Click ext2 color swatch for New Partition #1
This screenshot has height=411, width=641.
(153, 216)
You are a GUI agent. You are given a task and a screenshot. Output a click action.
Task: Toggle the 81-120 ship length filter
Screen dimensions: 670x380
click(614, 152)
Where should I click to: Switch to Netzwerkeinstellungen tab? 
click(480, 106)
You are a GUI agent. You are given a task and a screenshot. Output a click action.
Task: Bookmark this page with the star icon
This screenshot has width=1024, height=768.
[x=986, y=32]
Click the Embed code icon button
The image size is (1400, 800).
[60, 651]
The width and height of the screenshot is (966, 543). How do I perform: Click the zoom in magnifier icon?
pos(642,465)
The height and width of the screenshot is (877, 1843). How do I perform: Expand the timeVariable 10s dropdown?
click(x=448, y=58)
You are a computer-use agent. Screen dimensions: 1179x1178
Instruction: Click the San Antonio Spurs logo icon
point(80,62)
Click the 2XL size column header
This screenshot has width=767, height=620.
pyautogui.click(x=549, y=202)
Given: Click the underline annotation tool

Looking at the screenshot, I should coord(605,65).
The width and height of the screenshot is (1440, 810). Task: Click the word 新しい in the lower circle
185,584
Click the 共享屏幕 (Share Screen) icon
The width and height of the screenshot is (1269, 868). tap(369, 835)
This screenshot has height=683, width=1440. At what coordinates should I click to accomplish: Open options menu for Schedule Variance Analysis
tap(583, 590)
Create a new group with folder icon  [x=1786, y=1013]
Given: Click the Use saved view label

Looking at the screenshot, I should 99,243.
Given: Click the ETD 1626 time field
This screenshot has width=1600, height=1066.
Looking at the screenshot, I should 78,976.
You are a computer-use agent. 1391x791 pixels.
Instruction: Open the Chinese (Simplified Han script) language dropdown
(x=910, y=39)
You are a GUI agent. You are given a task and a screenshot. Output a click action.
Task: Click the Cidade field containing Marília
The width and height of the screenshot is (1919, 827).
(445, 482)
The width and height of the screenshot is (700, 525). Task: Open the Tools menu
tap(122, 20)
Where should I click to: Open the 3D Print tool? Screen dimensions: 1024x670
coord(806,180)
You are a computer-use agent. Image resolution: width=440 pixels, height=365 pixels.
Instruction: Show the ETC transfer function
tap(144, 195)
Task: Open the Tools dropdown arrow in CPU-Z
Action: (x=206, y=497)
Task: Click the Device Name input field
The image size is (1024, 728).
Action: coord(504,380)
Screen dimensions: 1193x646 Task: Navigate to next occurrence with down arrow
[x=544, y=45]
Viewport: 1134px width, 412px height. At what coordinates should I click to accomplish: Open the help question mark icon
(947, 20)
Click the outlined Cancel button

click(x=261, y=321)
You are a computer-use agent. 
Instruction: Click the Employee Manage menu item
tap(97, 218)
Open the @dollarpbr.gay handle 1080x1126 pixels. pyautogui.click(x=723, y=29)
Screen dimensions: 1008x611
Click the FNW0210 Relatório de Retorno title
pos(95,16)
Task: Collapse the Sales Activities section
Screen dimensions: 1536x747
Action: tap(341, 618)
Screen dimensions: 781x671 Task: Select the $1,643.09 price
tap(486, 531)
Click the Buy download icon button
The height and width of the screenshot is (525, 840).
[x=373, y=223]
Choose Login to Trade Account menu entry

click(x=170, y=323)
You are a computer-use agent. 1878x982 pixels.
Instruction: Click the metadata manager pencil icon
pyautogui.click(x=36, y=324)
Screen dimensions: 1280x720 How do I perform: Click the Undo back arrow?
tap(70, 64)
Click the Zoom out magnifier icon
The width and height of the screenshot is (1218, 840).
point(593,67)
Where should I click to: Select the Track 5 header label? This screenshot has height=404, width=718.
------------------------------------
Take the material above and return all of it exactly.

Click ext2 color swatch for New Partition #1
This screenshot has height=411, width=641.
(153, 216)
You are a GUI agent. You are given a task and a screenshot. Output a click action.
Task: Toggle the 81-120 ship length filter
Screen dimensions: 670x380
click(614, 152)
Where should I click to: Switch to Netzwerkeinstellungen tab? 
click(480, 106)
You are a GUI agent. You are given a task and a screenshot. Output a click action.
Task: Bookmark this page with the star icon
This screenshot has width=1024, height=768.
[x=986, y=32]
Click the Embed code icon button
The image size is (1400, 800).
[60, 651]
The width and height of the screenshot is (966, 543). How do I perform: Click the zoom in magnifier icon?
pos(642,465)
The height and width of the screenshot is (877, 1843). How do I perform: Expand the timeVariable 10s dropdown?
click(x=448, y=58)
You are a computer-use agent. Screen dimensions: 1179x1178
Instruction: Click the San Antonio Spurs logo icon
point(80,62)
Click the 2XL size column header
This screenshot has width=767, height=620.
pyautogui.click(x=549, y=202)
Given: Click the underline annotation tool

Looking at the screenshot, I should coord(605,65).
The width and height of the screenshot is (1440, 810). Task: Click the word 新しい in the lower circle
185,584
Click the 共享屏幕 (Share Screen) icon
The width and height of the screenshot is (1269, 868). tap(369, 835)
This screenshot has height=683, width=1440. At what coordinates should I click to accomplish: Open options menu for Schedule Variance Analysis
tap(583, 590)
Create a new group with folder icon  [x=1786, y=1013]
Given: Click the Use saved view label

Looking at the screenshot, I should 99,243.
Given: Click the ETD 1626 time field
This screenshot has width=1600, height=1066.
Looking at the screenshot, I should 78,976.
You are a computer-use agent. 1391x791 pixels.
Instruction: Open the Chinese (Simplified Han script) language dropdown
(x=910, y=39)
You are a GUI agent. You are given a task and a screenshot. Output a click action.
Task: Click the Cidade field containing Marília
The width and height of the screenshot is (1919, 827).
(445, 482)
The width and height of the screenshot is (700, 525). Task: Open the Tools menu
tap(122, 20)
Where should I click to: Open the 3D Print tool? Screen dimensions: 1024x670
coord(806,180)
You are a computer-use agent. Image resolution: width=440 pixels, height=365 pixels.
Instruction: Show the ETC transfer function
tap(144, 195)
Task: Open the Tools dropdown arrow in CPU-Z
Action: (x=206, y=497)
Task: Click the Device Name input field
The image size is (1024, 728).
Action: coord(504,380)
Screen dimensions: 1193x646 Task: Navigate to next occurrence with down arrow
[x=544, y=45]
Viewport: 1134px width, 412px height. At what coordinates should I click to accomplish: Open the help question mark icon
(947, 20)
Click the outlined Cancel button

click(x=261, y=321)
You are a computer-use agent. 
Instruction: Click the Employee Manage menu item
tap(97, 218)
Open the @dollarpbr.gay handle 1080x1126 pixels. pyautogui.click(x=723, y=29)
Screen dimensions: 1008x611
Click the FNW0210 Relatório de Retorno title
pos(95,16)
Task: Collapse the Sales Activities section
Screen dimensions: 1536x747
Action: tap(341, 618)
Screen dimensions: 781x671 Task: Select the $1,643.09 price
tap(486, 531)
Click the Buy download icon button
The height and width of the screenshot is (525, 840).
[x=373, y=223]
Choose Login to Trade Account menu entry

click(x=170, y=323)
You are a computer-use agent. 1878x982 pixels.
Instruction: Click the metadata manager pencil icon
pyautogui.click(x=36, y=324)
Screen dimensions: 1280x720 How do I perform: Click the Undo back arrow?
tap(70, 64)
Click the Zoom out magnifier icon
The width and height of the screenshot is (1218, 840).
point(593,67)
Where should I click to: Select the Track 5 header label? This screenshot has height=404, width=718.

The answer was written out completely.